Honorius: Disproof of Papal Infallibility?

Honorius: Disproof of Papal Infallibility? June 7, 2016


Mosaic depicting Pope Honorius I, from the 7th century basilica of Sant’Agnese fuori le mura, Rome [Wikimedia CommonsCreative Commons Attribution-Share Alike 2.0 Generic license]


From my book, The One-Minute Apologist (2007); but this is my initial draft version: significantly different from the text of the published book.


The case of Pope Honorius proves that popes have erred, even ex cathedra

If this heretical pope could err so greatly when teaching doctrine, how can we believe that popes are infallible?

Initial reply

If Pope Honorius (r. 625-638) held to the heresy of Monothelitism (Jesus had one will, not two), he nonetheless did not teach it officially or make it a required belief for all Catholics; therefore, the doctrine of papal infallibility was not contradicted.

Extensive reply

The First Vatican Council (1870) definitively explained how and when a papal proclamation is considered infallible (emphasis added):

We teach and define that it is a dogma divinely revealed: that the Roman Pontiff, when he speaks ex cathedra, that is, when, in discharge of the office of pastor and teacher of all Christians, by virtue of his supreme Apostolic authority, he defines a doctrine regarding faith or morals to be held by the universal Church, is, by the divine assistance promised to him in Blessed Peter, possessed of that infallibility with which the divine Redeemer willed that His Church should be endowed.

Without getting into unnecessary and complicated details about the Honorius case, is it true that what he stated about Jesus having “one will” qualify as consciously infallible statements? The answer is “no”; Honorius’ questionable opinions occurred in private letters, not public “encyclicals.” It is argued that since Honorius was condemned as a heretic by the ecumenical Council of Constantinople in 681, he must have uttered a false statement, intended as infallible. But this presupposes that his errors were uttered ex cathedra: at the highest level of Catholic authority. In fact, in these letters he didn’t authoritatively define anything.

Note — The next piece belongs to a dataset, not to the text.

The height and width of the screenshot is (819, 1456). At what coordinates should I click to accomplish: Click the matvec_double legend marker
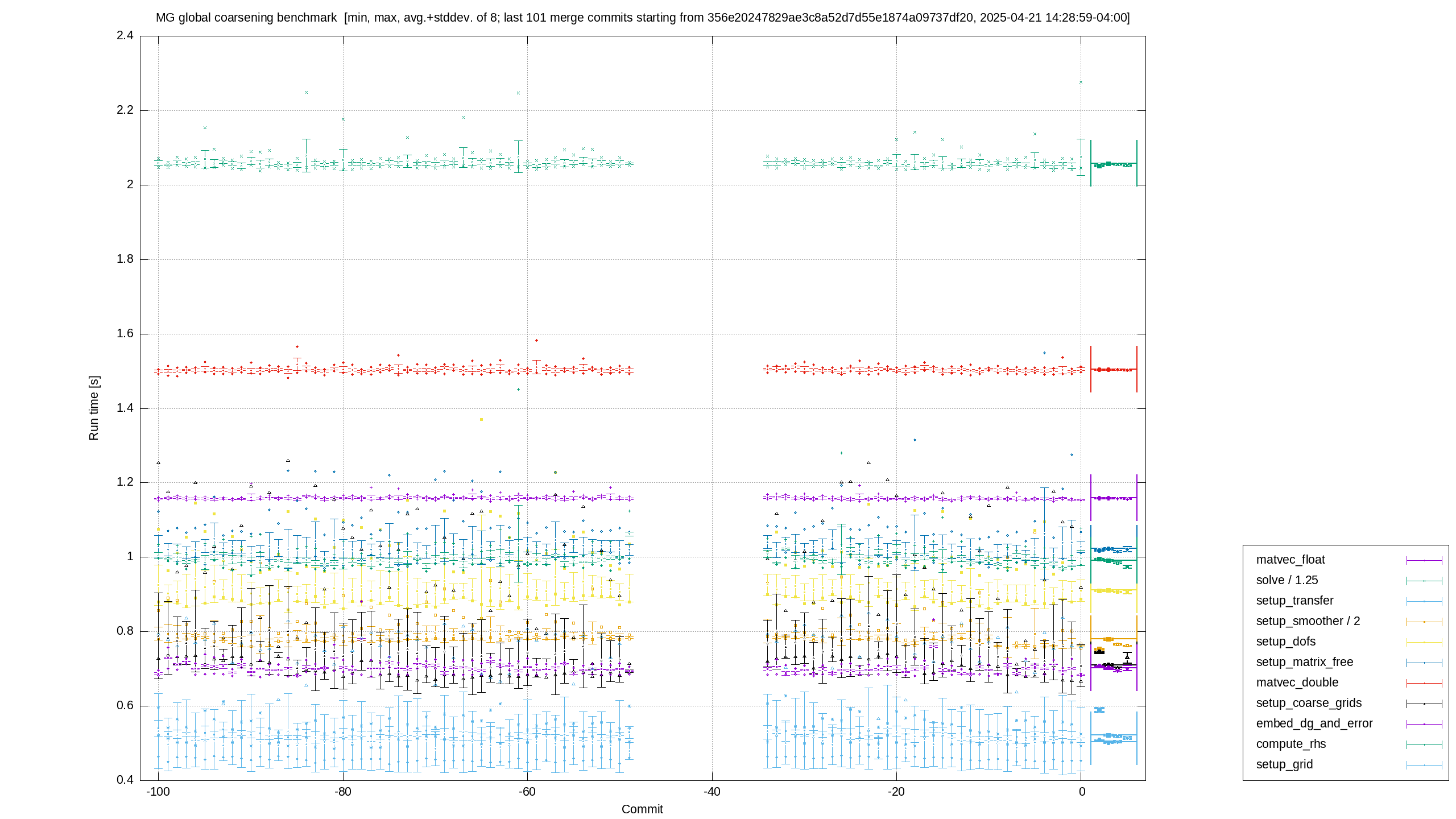point(1424,683)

Honorius may have personally been a heretic (as is believed by some Catholic scholars), but this would not affect the doctrine of infallibility, either, since he didn’t authoritatively teach a wrong doctrine or make it binding on the entire Church. Other scholars deny that the letters contained heresy, or contend that it was simply a matter of unfortunate, imprudent expression and choice of words (Pope Leo II confirmed the council’s statement and made clear that this was his opinion). Still others think that Honorius was only condemning the notion that Christ had two contrary wills (or at least two not-entirely-harmonious wills), which is a correct and orthodox thing to do.

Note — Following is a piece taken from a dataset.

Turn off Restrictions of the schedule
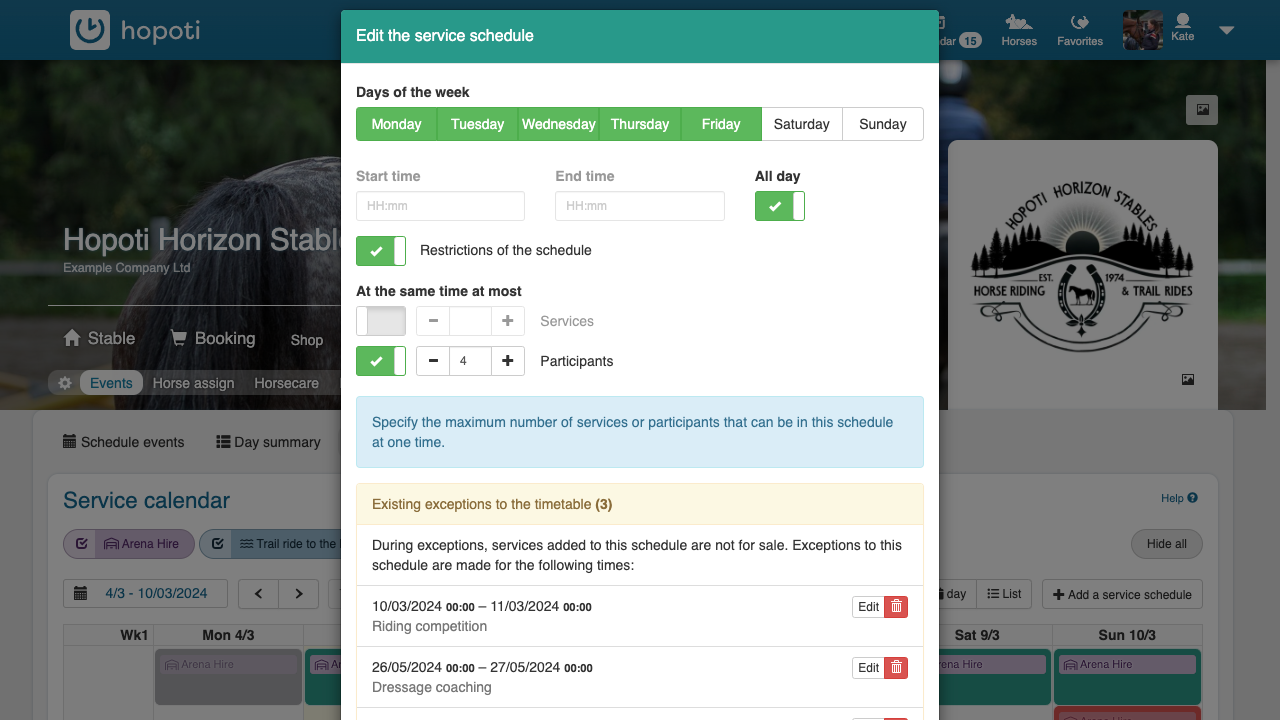This screenshot has width=1280, height=720. tap(381, 251)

In any of these scenarios, papal infallibility as understood by Catholics for centuries, is completely unharmed. The Honorius case, though widely considered the very best historical evidence against papal infallibility, is – closely examined — a huge red herring.

In a similar incident, Pope John XXII (r. 1316-1334) denied that souls enjoyed the Beatific Vision prior to the Last Judgment, which was contrary to the received opinion up to that time. He was widely opposed by theologians and the masses of laymen, and the doctrine was defined against his view by his successor, Benedict XII, in 1336. So Pope John XXII was a heretic in that regard, but he didn’t define the doctrine; therefore papal infallibility was again not relevant, as with Honorius. That popes can possibly err in theology, privately, as individual persons, is a notion freely accepted by Catholics.


Honorius wasn’t the only notorious example of an erring pope. How about Liberius and Vigilius? Don’t their cases also illustrate the falsity of infallibility?

Reply to Objection

These two incidents do not disprove Catholic infallibility, either. The necessary conditions were simply not met. Opinions differ as to whether Liberius (r. 352-366) caved in and signed an Arian statement (Arianism was a rampant heresy that denied the divinity of Christ). But if so, it was as a result of being imprisoned by the Arian emperor Constantius, under threats of possible execution or torture. That hardly qualifies for a free promulgation of a doctrine.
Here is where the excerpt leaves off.